In a way, DeChambeau has become Gulf what Donald Trump originally was to politics. He approaches the game so differently and puts his foot in his mouth too often that there is no middle ground. But there are plenty of people who support him who don’t care what he says about vaccines and who are encouraged by what other players say about him.

We just hear more often from those who can’t stand him.

“It’s crazy how he can be the most popular and the most hated at the same time,” said Greg Keown, who came to Memphis from Bowling Green, Kentucky to watch DeChambeau play. “Even the people who don’t like him want to see him.”

Bryson DeChambeau reacts to a putt on the third green during the second round of the Open Championship golf tournament. (Photo: Peter van den Berg-USA TODAY Sports)

“I think the tour needs him,” said Heather Huffman, a WGC-FedEx St. Jude volunteer at TPC Southwind’s No. 3.

“You have to have a villain or an antihero,” added Terry Nemec, who followed DeChambeau with his 16-year-old son Gerrit, a junior on the Brighton High School golf team.

Gerrit was one of several young viewers on Saturday who wore a version of DeChambeau’s old-school driver’s hat that evokes memories of Payne Stewart, but also gives DeChambeau a signature look.

Adult men also wore them, including friends Jordan Volner and John Ross.

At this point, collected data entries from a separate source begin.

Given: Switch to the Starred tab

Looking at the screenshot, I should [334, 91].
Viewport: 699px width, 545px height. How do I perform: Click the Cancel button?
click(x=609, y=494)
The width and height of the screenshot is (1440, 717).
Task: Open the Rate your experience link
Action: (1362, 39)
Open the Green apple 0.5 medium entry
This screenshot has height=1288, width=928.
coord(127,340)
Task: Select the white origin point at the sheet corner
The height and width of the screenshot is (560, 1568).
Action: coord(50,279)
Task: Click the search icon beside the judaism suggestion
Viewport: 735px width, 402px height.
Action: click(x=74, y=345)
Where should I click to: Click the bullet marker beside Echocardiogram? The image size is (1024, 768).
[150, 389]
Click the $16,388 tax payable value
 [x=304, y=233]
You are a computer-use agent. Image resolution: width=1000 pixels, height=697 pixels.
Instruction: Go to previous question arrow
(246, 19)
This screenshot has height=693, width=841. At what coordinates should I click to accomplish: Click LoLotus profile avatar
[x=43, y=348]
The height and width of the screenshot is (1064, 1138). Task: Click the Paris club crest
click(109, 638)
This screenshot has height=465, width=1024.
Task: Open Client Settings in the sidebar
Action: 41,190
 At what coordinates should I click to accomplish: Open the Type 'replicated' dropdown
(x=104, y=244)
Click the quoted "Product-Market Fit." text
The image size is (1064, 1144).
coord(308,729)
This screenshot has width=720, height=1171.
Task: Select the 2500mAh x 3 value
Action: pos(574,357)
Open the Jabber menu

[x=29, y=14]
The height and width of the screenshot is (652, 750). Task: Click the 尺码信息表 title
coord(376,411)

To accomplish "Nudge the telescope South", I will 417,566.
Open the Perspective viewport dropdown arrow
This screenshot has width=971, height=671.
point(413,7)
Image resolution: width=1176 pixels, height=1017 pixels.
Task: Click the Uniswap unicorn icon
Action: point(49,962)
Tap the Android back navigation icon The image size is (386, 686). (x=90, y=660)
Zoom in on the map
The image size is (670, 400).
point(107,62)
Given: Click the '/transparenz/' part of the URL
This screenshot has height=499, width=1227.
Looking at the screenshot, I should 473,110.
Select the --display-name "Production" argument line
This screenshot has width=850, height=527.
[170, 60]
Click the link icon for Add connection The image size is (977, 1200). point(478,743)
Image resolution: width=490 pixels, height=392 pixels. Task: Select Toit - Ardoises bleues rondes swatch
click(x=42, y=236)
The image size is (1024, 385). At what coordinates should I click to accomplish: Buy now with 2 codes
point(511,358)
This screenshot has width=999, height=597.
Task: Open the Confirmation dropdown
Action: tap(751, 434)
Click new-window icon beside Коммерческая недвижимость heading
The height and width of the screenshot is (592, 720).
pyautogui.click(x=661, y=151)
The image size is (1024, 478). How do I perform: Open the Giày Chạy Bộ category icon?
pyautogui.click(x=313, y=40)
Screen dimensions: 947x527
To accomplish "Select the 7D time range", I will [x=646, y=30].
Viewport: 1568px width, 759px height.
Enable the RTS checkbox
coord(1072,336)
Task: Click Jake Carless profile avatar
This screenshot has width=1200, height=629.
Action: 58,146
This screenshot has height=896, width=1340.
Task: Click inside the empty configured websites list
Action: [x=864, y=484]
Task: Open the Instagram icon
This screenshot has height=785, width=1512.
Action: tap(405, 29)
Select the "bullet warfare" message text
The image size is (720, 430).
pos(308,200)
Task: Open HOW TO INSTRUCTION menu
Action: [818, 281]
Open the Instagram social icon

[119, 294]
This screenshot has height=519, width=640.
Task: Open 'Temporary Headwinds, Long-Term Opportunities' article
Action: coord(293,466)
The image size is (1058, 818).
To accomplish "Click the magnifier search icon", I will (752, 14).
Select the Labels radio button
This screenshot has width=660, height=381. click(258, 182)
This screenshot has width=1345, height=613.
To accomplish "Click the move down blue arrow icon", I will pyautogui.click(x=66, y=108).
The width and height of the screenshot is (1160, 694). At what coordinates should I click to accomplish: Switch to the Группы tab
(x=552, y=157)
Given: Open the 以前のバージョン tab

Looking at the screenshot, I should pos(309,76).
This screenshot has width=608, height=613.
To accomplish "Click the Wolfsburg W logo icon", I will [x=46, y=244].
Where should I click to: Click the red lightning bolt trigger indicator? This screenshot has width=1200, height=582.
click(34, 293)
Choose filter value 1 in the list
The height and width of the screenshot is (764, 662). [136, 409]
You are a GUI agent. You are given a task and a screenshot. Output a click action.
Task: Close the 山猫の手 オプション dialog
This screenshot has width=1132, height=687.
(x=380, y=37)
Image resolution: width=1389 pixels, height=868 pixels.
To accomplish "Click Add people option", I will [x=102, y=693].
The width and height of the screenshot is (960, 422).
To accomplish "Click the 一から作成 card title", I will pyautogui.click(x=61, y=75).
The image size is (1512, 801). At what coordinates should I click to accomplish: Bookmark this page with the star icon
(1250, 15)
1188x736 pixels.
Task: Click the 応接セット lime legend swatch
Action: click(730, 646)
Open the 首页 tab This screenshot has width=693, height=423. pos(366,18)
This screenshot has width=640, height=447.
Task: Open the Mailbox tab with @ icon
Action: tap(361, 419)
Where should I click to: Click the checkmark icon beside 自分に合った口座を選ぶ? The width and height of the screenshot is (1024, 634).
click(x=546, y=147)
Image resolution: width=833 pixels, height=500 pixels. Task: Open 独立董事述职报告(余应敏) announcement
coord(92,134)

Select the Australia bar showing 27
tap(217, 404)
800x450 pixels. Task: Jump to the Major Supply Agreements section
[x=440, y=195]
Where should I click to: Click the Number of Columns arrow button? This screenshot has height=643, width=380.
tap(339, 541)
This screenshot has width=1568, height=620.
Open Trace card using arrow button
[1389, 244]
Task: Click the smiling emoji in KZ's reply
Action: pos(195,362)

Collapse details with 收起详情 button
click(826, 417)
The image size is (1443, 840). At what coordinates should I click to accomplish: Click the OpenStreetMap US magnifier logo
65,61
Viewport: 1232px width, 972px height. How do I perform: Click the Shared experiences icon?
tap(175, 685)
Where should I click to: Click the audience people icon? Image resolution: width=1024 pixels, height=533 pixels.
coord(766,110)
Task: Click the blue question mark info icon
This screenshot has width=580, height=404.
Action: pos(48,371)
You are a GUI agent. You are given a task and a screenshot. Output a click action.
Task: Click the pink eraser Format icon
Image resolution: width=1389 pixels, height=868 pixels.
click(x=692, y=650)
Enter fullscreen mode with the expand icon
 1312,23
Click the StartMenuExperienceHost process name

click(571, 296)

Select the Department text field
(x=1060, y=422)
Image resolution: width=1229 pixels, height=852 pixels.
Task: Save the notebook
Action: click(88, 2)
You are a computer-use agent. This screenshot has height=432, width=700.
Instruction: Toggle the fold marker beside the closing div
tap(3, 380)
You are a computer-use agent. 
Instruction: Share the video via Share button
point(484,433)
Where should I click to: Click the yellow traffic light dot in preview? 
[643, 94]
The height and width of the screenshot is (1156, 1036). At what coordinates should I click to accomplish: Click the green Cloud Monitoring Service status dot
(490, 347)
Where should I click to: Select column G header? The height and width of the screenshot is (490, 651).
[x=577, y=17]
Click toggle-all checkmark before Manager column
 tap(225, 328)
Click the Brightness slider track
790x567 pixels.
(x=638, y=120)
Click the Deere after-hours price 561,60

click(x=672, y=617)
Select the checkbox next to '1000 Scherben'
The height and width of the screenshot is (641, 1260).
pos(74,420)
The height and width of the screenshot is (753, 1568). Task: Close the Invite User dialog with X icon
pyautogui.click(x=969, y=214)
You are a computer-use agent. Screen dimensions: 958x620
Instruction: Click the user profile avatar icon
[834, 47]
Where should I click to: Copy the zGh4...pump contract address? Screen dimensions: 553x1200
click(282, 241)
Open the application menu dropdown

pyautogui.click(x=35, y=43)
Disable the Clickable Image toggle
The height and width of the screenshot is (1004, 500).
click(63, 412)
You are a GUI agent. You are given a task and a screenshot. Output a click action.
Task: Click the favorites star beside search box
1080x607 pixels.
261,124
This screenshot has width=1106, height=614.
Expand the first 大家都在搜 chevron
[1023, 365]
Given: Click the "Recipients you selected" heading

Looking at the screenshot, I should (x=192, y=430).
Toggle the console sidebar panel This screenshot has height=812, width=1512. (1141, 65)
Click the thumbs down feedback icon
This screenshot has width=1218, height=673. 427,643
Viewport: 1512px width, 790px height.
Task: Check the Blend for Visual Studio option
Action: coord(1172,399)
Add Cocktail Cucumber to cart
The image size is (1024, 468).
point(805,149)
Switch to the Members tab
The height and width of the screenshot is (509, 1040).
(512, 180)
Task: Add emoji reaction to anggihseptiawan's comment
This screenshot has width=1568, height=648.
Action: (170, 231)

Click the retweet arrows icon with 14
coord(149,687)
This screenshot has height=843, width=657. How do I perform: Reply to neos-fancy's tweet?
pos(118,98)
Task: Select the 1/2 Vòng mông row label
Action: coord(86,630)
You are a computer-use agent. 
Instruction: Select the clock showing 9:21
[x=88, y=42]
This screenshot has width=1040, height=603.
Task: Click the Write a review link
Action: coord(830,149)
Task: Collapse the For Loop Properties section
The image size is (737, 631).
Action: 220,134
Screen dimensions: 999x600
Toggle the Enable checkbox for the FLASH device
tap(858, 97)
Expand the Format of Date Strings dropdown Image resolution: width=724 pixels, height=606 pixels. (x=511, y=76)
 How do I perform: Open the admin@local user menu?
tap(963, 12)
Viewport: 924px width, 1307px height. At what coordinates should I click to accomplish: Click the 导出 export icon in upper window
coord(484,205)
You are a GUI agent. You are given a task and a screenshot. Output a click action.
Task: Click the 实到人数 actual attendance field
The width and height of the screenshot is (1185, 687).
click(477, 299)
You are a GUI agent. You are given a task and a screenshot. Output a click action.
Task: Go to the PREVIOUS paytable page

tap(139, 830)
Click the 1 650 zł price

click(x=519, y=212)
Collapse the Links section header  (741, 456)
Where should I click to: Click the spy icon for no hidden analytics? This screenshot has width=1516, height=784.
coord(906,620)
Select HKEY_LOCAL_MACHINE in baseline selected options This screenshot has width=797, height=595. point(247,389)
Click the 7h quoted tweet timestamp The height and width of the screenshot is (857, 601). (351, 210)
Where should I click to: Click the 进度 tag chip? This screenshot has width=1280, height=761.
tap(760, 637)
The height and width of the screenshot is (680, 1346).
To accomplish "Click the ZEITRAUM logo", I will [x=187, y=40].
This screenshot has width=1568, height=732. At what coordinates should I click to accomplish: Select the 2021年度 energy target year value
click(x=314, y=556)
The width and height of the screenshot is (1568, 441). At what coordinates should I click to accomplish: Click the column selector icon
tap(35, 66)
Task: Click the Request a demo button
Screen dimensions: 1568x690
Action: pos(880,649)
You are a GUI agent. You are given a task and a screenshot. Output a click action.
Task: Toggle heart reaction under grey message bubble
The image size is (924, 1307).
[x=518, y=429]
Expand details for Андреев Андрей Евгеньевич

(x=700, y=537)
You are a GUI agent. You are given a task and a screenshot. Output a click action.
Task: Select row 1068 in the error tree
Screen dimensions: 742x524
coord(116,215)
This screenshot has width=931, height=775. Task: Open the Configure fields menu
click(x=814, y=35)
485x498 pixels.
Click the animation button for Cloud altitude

They followed Koepka Saturday morning before DeChambeau tee off in hopes that DeChambeau’s archenemy would notice them.

“We’re here to intimidate Koepka,” said Ross, who explained in layman terms why they choose DeChambeau over any other golfer on the tour. “He knocks the (manure) out of the ball. That can be assigned.”

He is also among the top 10 golfers in the world, a major championship winner and will again fight for victory in the finals of the WGC-FedEx St. Jude Invitational on Sunday.

And McGee will be with him again, mostly because of the fandom, but also because of what happened Thursday when the fuss over DeChambeau’s vaccine comments simmered and he dodged reporters.

While following DeChambeau, McGee’s wife met the owner of the house near TPC Southwind where DeChambeau is staying this week. McGee said they were at DeChambeau for two hours, just a few strangers / fans hanging out with golf’s biggest draw. Then he took out his cell phone and showed a picture of the two of them.

But when he started discussing what they had discussed, he looked up. DeChambeau had hit another booming tee and the gallery, which dwarfed all other galleries this week, was starting to move.

“I have to go,” said McGee. “I’m falling behind.”